Despite this evidence of questionable scholarship, Mr. Bellesiles will still receive this year's prestigious Bancroft Prize, given by Columbia University for outstanding books in the field of history.
Bogus liberal scholarship looms large in the current academic landscape. According to "Afro-centric" historians, everything valuable in our civilization comes from Africa. For example, they point out that the true intellectual and cultural center of the ancient world was Alexandria, in Egypt. Though ancient Greece is generally given the
credit for the foundational achievements of Western Civilization, the Greek mathematicians, scientists, and great thinkers like Socrates, Plato, Aristotle actually took their ideas-some say, "stole" their ideas-from Alexandria.
Alexandria was founded by and named after Alexander the Great, as part of his project to spread Greek civilization throughout the world that he had conquered. Alexander's father, wanting the best for his prodigious son, arranged for him to be homeschooled by the greatest intellect of his time, Aristotle, who had been a student of Plato, who had been a student of Socrates. The point is, the great minds of Greece could not have stolen their ideas from Alexandria because it didn't exist yet.

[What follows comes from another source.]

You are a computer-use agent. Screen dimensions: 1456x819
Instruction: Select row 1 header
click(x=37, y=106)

Feminists too are constructing their own histories and their own mythologies. According to feminist cosmology, the most ancient people lived in matriarchal societies, with women ruling, living in harmony and worshipping a goddess. Later, patriarchal tribes invaded, subjecting women, bringing violence and oppression, all at the behest of their male gods.
Never mind that there is no evidence for this feminist Eden. Never mind that matriarchal tribes-in which the lineage is calculated through the line of the mother rather than the father-do not treat women particularly well. Nor do tribes that worship goddesses-their worship of fertility generally means that women are valued for their child-bearing capacity and not much else. Ancient paganism was polytheistic, with a plethora of gods and goddesses. Improvement in the treatment of women came with Christianity, not any of the pagan religions. Nevertheless, feminist theologians persist in attacking Christianity and promoting goddess worship as a way to recover an "ancient female spirituality" that they themselves have made up.

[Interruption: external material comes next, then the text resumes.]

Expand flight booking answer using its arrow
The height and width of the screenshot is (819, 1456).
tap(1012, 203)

Many scholars are well aware that much of Afro-centric and feminist history is bogus, but they say nothing lest they be accused of racism and sexism. They may even defend these alternative histories as a way to enhance the self-esteem of groups that society has marginalized.
In the meantime, the public would do well, when reading about new scholarship that advances the liberal agenda, to put their claims of "truth" in quotation marks.